Indian singer and composer (1930–2009)

Manuel Santana Aguiar (11 October 1930 – 30 May 2009), known professionally as M. Boyer, was an Indian singer, composer, playwright, and theatre director known for his work in Konkani films and tiatr (musical theatre) productions. He wrote, directed, and produced more than 35 plays, participated in over 5,000 performances, and composed and sang more than 1,000 songs. Aguiar also performed in major Indian cities, as well as in London, East Africa, and the Middle East.

Aguiar made a significant contribution to the Konkani stage, thereby enriching it and leaving his special mark on it. He has also been a source of inspiration for many other artists.
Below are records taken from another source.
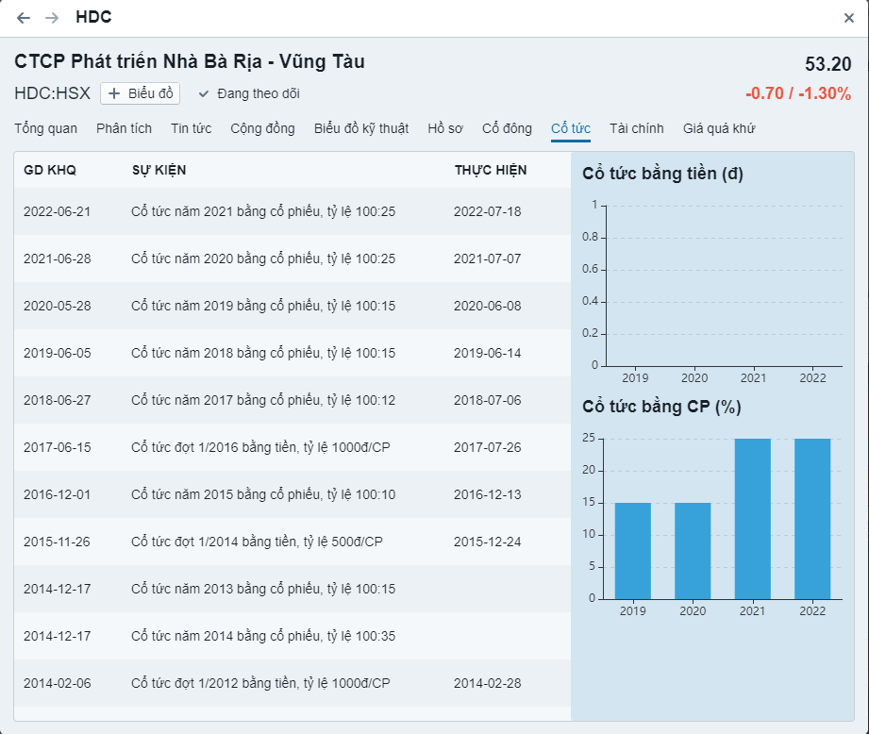Select the 2022-06-21 dividend row
Image resolution: width=869 pixels, height=734 pixels.
point(292,211)
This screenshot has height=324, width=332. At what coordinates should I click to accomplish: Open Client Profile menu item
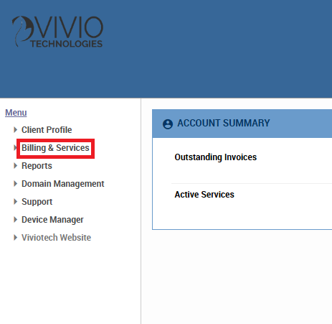[47, 130]
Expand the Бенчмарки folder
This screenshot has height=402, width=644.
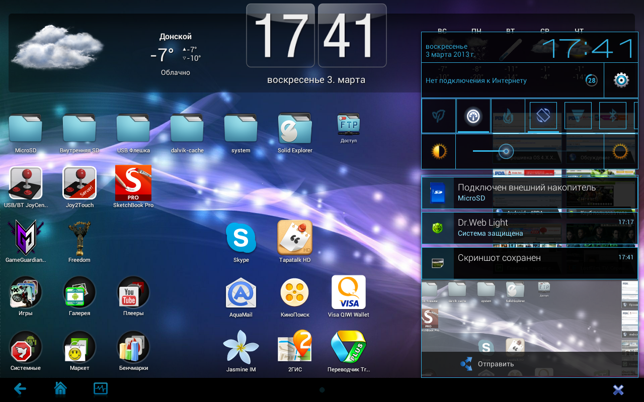[x=133, y=348]

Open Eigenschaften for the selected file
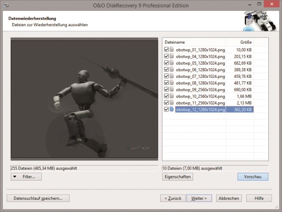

He often left the stage to thundering applause from his audiences and pleas for an encore performance.

==Career==
Aguiar believed that drama should not be just mere entertainment but should be an instrument to educate and inspire people to a better life. He mentioned about always emphasizing the message of morality, peace and harmony in his plays, some of which include Chintnam Zalim Sopnam, Sounsar Sudorlo, Bhurgim Ani Bhangar Adim Tem Atam Hem, Ghor Dukhi Gaum Sukhi, Mog, Kazar, Divorce, Kazari Put Xezari. One tiatr which was notable was Ekuch Rosto, based on communal harmony shared between the two major religions of Goa. Apart from his contributions to tiatrs, Aguiar lobbied for the preservation of Goan identity. He believed that Konkani alone could strengthen the foundations of Goan identity.

==Personal life==
Aguiar was originally from Marcaim in Pondá, and later moved to Raia. His parents were Sebastiao Floriano Aguiar and Mariquinha Luis. He was a talented actor from an early age, and he wrote and presented his first play Rinkari (Debtor) at the age of 18. As a young boy, his parents and school principal tried to discourage him from pursuing his passion but despite all their attempts, he never gave up his love for the stage.

==Awards and honours==
Aguiar was honoured for his distinguished services at the hands of Zail Singh, then-President of India on the occasion of the Silver Jubilee Celebration of Goa's Liberation in 1986. In the year 1984–85, Aguiar was conferred with the State Cultural Award by the erstwhile Government of Goa, Daman and Diu.

Aguiar was the recipient of the 1994–95 Sangeet Natak Akademi Award at the hands of the then President of India, Shankar Dayal Sharma. He was the first Konkani stage artiste to receive this award. He was then awarded the Padma Shri, fourth-highest civilian award in 2005 at the hand of former President of India, A. P. J. Abdul Kalam.